Pourquoi les cas de cancers sont en hausse chez les moins de 50 ans

Nous avons plus de risque que nos aînés de développer un cancer avant 50 ans, révèle une étude américaine. En cause : une évolution néfaste de nos modes de vie.

Mathieu Pourvendier
Rédigé le
On peut expliquer en partie l’augmentation des cancers par la hausse des détections de cancer
On peut expliquer en partie l’augmentation des cancers par la hausse des détections de cancer  —  shutterstock

Les cancers surviennent à des âges plus précoces qu'avant. C'est ce que montre une étude scientifique américaine, publiée le 6 septembre dans la revue Nature Reviews Clinical Oncology. Elle a été réalisée par des chercheurs de l'hôpital Brigham and Women's de Boston, aux Etats-Unis.

Les chercheurs ont collecté des données d’adultes de moins de 50 ans venant du monde entier entre 2000 et 2012. Et ces données montrent la hausse de l’incidence de 14 types de cancer. 

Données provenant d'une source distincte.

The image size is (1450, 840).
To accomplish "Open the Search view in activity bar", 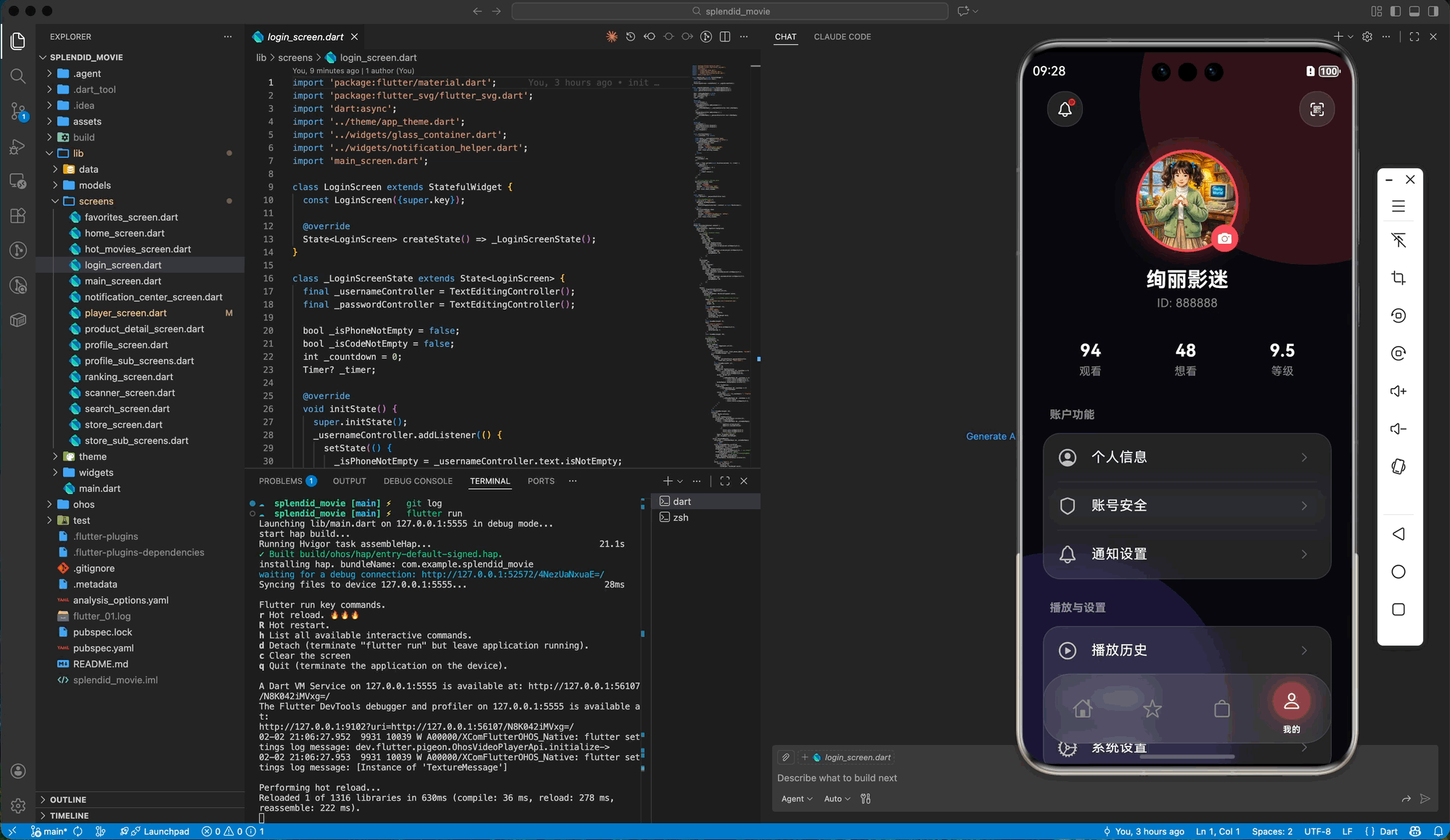I will point(18,76).
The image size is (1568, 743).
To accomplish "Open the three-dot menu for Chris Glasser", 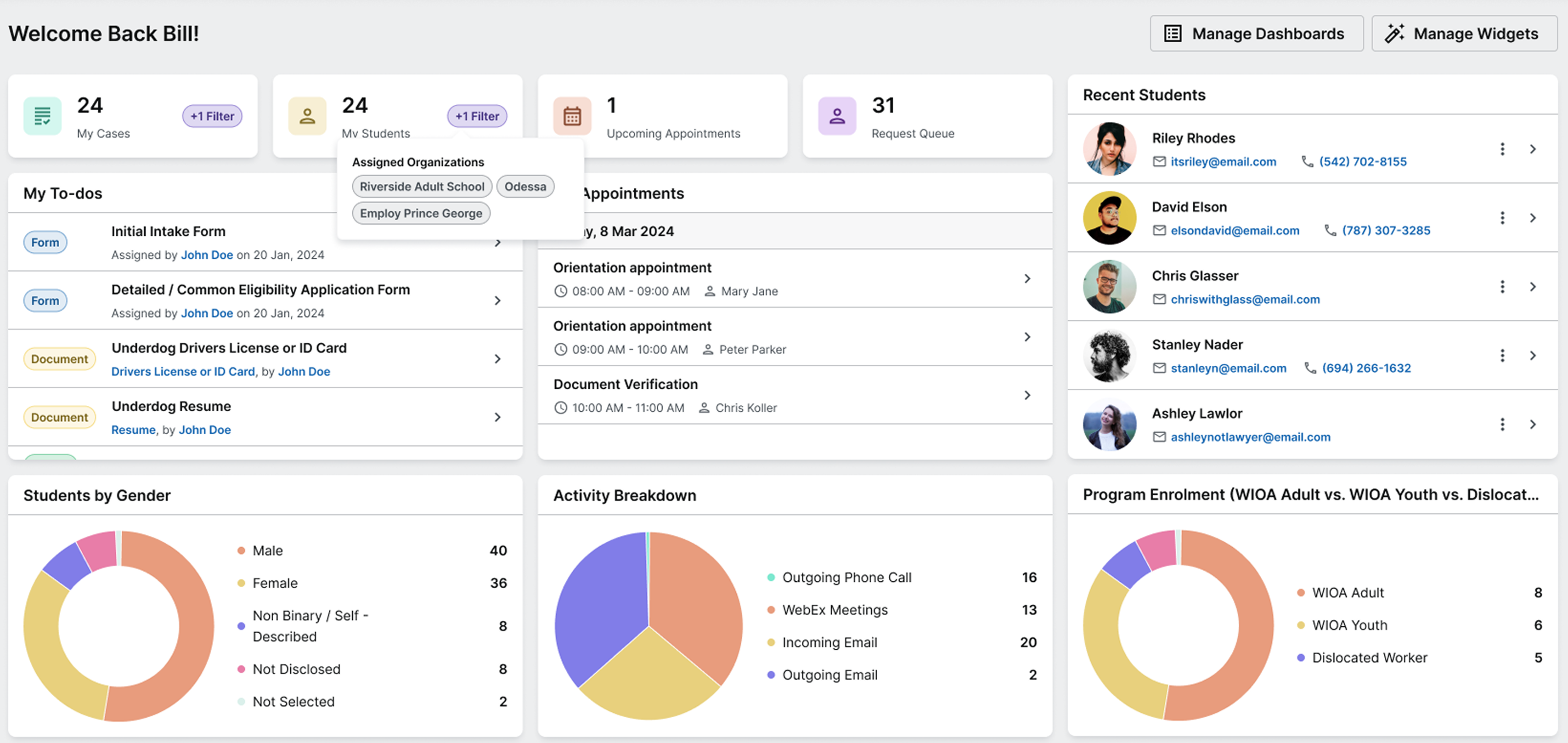I will pyautogui.click(x=1502, y=286).
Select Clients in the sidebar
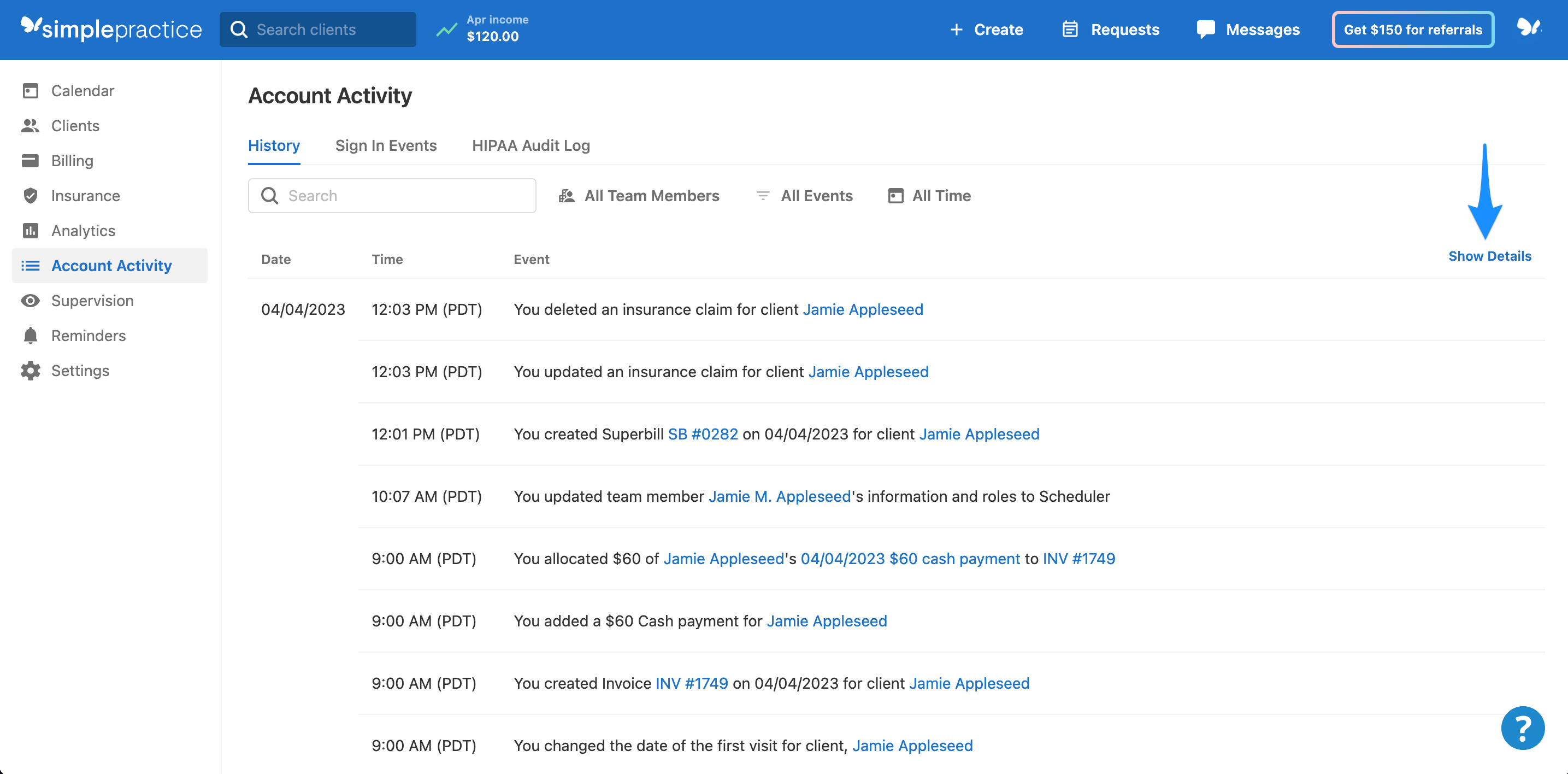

Chaque génération a plus de risque que la précédente

"À partir de nos données, nous avons observé ce que l'on appelle l'effet de cohorte de naissance. Cet effet montre que chaque groupe successif de personnes nées à une date ultérieure (par exemple, dix ans plus tard) présente un risque plus élevé de développer un cancer plus tard dans la vie, probablement en raison de facteurs de risque auxquels elles ont été exposées à un jeune âge", explique Shuji Ogino, professeur au département de pathologie du Brigham et co-auteur de l'étude dans un communiqué de l'hôpital.

L’étude révèle que chaque génération a plus de risque de développer un cancer plus jeune que la précédente. "Par exemple, les personnes nées en 1960 ont connu un risque de cancer plus élevé avant leur 50e anniversaire que les personnes nées en 1950 et nous prévoyons que ce niveau de risque va continuer à augmenter dans les générations successives" analyse le scientifique.  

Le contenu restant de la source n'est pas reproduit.